═════ INPUT ═════
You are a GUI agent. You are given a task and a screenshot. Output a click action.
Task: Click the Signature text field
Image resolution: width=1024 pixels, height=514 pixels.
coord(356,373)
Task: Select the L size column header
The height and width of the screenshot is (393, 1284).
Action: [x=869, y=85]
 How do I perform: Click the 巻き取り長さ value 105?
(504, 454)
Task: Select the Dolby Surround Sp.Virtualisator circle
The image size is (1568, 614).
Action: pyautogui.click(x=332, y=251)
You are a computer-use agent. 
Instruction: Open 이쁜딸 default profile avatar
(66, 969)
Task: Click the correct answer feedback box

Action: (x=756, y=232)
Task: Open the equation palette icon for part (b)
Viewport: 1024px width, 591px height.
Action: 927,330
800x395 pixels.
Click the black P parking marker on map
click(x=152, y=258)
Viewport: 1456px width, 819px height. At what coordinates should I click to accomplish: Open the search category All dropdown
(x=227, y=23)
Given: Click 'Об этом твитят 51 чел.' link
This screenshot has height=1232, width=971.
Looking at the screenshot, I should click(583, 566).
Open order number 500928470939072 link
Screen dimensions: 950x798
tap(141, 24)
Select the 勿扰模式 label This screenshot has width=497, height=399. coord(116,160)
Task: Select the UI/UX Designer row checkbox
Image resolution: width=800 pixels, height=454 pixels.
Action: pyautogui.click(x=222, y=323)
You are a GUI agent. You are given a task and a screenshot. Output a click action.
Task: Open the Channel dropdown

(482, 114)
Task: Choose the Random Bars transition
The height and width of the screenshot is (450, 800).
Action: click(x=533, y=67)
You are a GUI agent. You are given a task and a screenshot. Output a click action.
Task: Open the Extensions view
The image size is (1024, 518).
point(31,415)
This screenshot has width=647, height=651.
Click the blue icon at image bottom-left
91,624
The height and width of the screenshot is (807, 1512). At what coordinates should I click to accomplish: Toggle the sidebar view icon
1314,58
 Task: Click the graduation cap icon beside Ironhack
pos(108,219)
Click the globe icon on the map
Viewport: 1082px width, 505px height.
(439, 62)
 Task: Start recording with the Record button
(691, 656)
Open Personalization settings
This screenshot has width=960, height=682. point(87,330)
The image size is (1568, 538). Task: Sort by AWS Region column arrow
═════
Go through the records and copy each one exactly.

You are a GUI agent. You are given a task and a screenshot. Output a click action.
Task: Click the Signature text field
Image resolution: width=1024 pixels, height=514 pixels.
coord(356,373)
Task: Select the L size column header
The height and width of the screenshot is (393, 1284).
Action: [x=869, y=85]
 How do I perform: Click the 巻き取り長さ value 105?
(504, 454)
Task: Select the Dolby Surround Sp.Virtualisator circle
The image size is (1568, 614).
Action: pyautogui.click(x=332, y=251)
You are a computer-use agent. 
Instruction: Open 이쁜딸 default profile avatar
(66, 969)
Task: Click the correct answer feedback box

Action: (x=756, y=232)
Task: Open the equation palette icon for part (b)
Viewport: 1024px width, 591px height.
Action: 927,330
800x395 pixels.
Click the black P parking marker on map
click(x=152, y=258)
Viewport: 1456px width, 819px height. At what coordinates should I click to accomplish: Open the search category All dropdown
(x=227, y=23)
Given: Click 'Об этом твитят 51 чел.' link
This screenshot has height=1232, width=971.
Looking at the screenshot, I should click(583, 566).
Open order number 500928470939072 link
Screen dimensions: 950x798
tap(141, 24)
Select the 勿扰模式 label This screenshot has width=497, height=399. coord(116,160)
Task: Select the UI/UX Designer row checkbox
Image resolution: width=800 pixels, height=454 pixels.
Action: pyautogui.click(x=222, y=323)
You are a GUI agent. You are given a task and a screenshot. Output a click action.
Task: Open the Channel dropdown

(482, 114)
Task: Choose the Random Bars transition
The height and width of the screenshot is (450, 800).
Action: click(x=533, y=67)
You are a GUI agent. You are given a task and a screenshot. Output a click action.
Task: Open the Extensions view
The image size is (1024, 518).
point(31,415)
This screenshot has width=647, height=651.
Click the blue icon at image bottom-left
91,624
The height and width of the screenshot is (807, 1512). At what coordinates should I click to accomplish: Toggle the sidebar view icon
1314,58
 Task: Click the graduation cap icon beside Ironhack
pos(108,219)
Click the globe icon on the map
Viewport: 1082px width, 505px height.
(439, 62)
 Task: Start recording with the Record button
(691, 656)
Open Personalization settings
This screenshot has width=960, height=682. point(87,330)
The image size is (1568, 538). Task: Sort by AWS Region column arrow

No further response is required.